Depuis Mitterrand aucun président ne s’était rendu au Bénin. Hollande, lui, fait le grand retour de la France dans le pays, en s’improvisant représentant de la démocratie qu’il est venu défendre dans un long discours. Un discours qui prête à rire quand personne n’ignore, et encore moins les journalistes béninois, la réelle raison de sa venue. La visite de Hollande intervient deux semaines seulement après la nomination de l’ancienne plume de Laurent Fabius, le franco-béninois Lionel Zinsou comme premier ministre, qui n’aurait eu sa place qu’à la faveur de l’injonction de l’Élysée auprès de Boni Yayi, actuel président du Bénin. Étrange coïncidence ? Pas vraiment. Hollande, malgré les promesses de campagne, n’en est pas moins le meilleur représentant du capitalisme français en Afrique, et maintient la réalpolitik à la française. Fort de la nouvelle position militaire de la France en Afrique, il intervient pour rebattre les cartes du jeu dans les réseaux françafricains et préparer la continuité du pouvoir alors que Boni Yayi approche de la fin de son deuxième – et dernier – mandat.
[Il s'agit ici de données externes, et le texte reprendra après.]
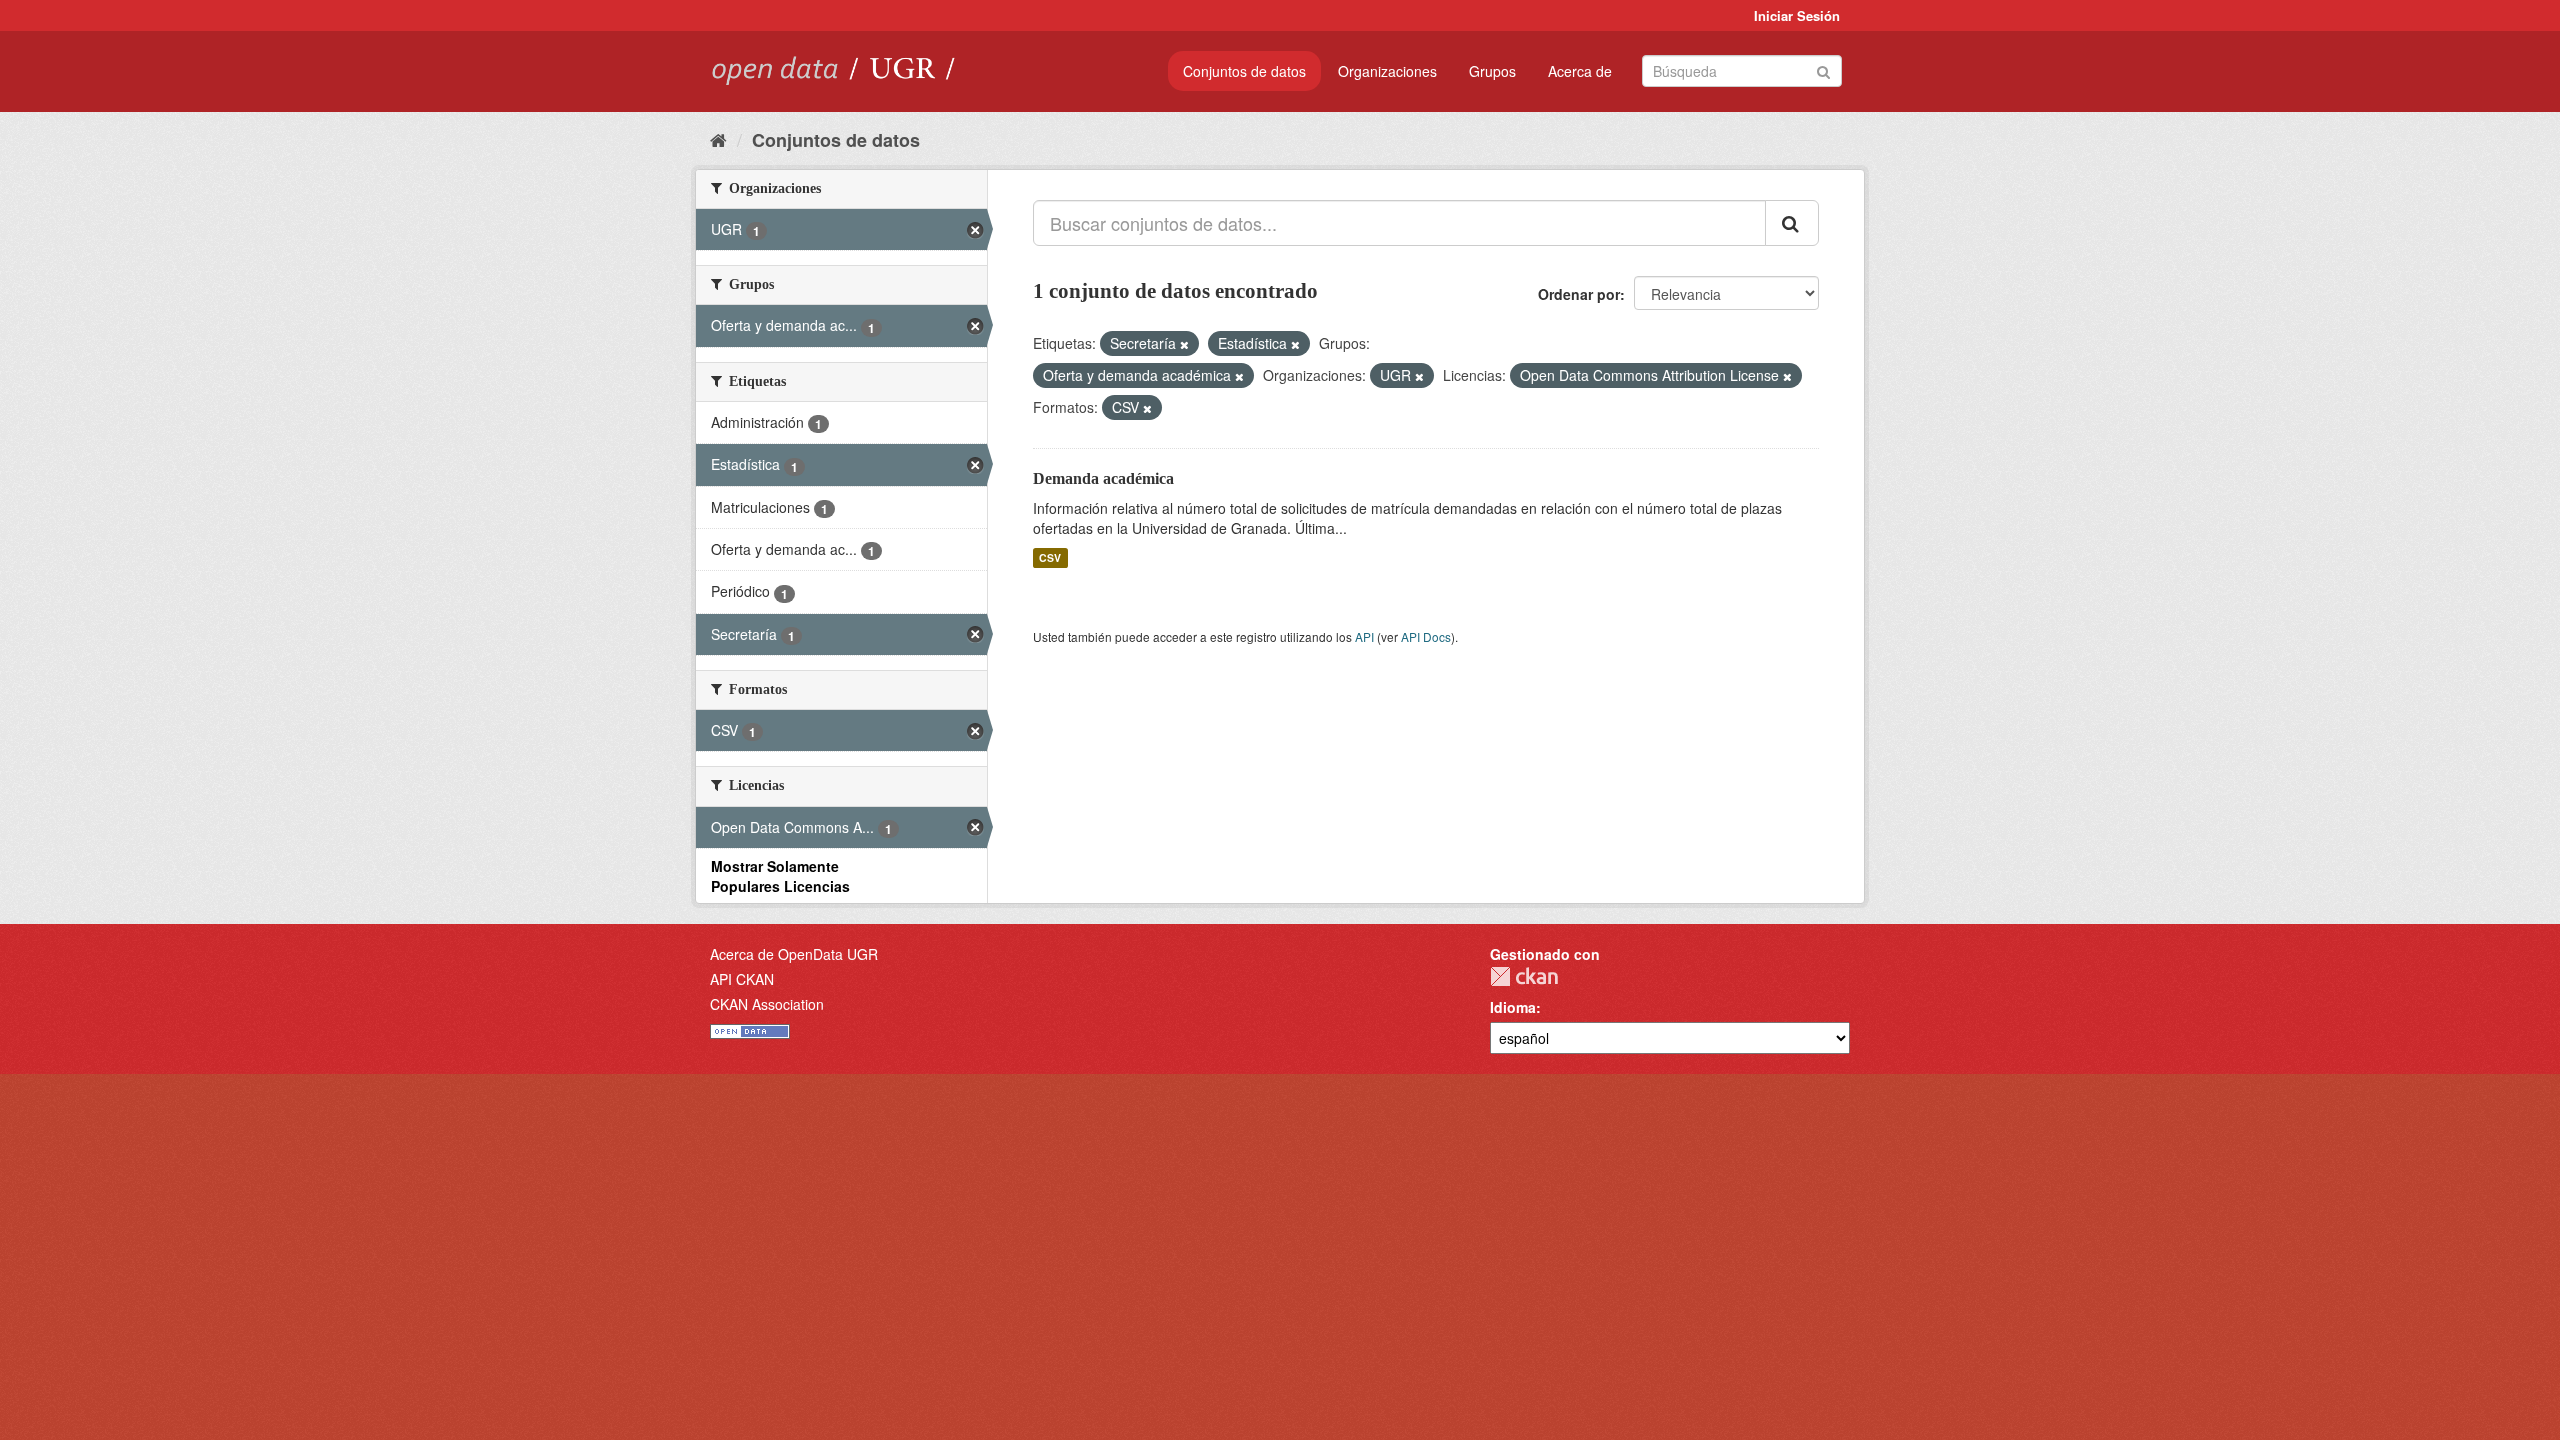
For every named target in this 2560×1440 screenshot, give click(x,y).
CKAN (1524, 976)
Angola : sceller des contrats en dehors du pré-carré français


Un discours sur les valeurs du pluralisme politique d’autant plus risible qu’Hollande s’apprête à poursuivre sa visite chez le très démocratique José Eduardo Dos Santos, 72 ans dont 35 au pouvoir. L’Angola n’appartient pas au pré-carré colonial de la France, mais le pays dont les taux de croissance annuel dépassent les 8% est riche de son sous-sol : deuxième producteur de pétrole du continent, il regorge également de diamants. Et les ambassadeurs du capitalisme français aux côtés de Hollande, du raffineur Total au cimentier Lafarge, comptent bien rafler la mise des juteux contrats qu’a promis le président angolais : 10 milliards d’investissements dans les logements et 15 dans l’électricité, qui seront vigoureusement négociés lors d’un forum économique organisé sur place pour l’occasion.

Au diable les belles paroles et les injonctions démocratiques de la veille, « business is business » ! Car, comme l’a fait remarquer Hubert Védrine, ancien chef de la diplomatie française, l’idée est bien de doper la croissance française en berne en allant chercher ailleurs, et notamment sur le continent africain, de nouvelles parts de marché. Imiter pour mieux concurrencer le modèle économique allemand, alors que la croissance française ne parvient pas à décoller. L’impérialisme, stade suprême du capitalisme, disait Lénine... et pour cela Hollande honore entièrement la mémoire de Charles Pasqua, reprenant le flambeau de son héritage françafricain et pour qui la « démocratie s’arrêt[ait] là où commence l’intérêt de l’Etat ».

Cameroun : remercier le fidèle Biya, adjudant de la lutte contre le terrorisme

C’est la visite rendue à Paul Biya, dirigeant du Cameroun depuis plus de trente ans, qui indispose le plus le chef d’État français. Forcé de remercier la coopération du Cameroun dans les opérations de libération des otages de Boko Haram, la position d’un Biya qui souhaite se reconduire à son poste en 2018 rend difficile la démarche. Non pas que le président français soit particulièrement mal à l’aise par la franche et notable usurpation du pouvoir de Paul Biya, mais ce dernier attend en retour de cette collaboration un soutien renouvelé à son pouvoir au Cameroun. Or, la stabilité de Biya n’est qu’une façade et une reconduite de sa candidature pour 2018 pourrait bien faire sortir la contestation dans les rues, situation qui indisposerait fortement le positionnement stratégique français sur le continent.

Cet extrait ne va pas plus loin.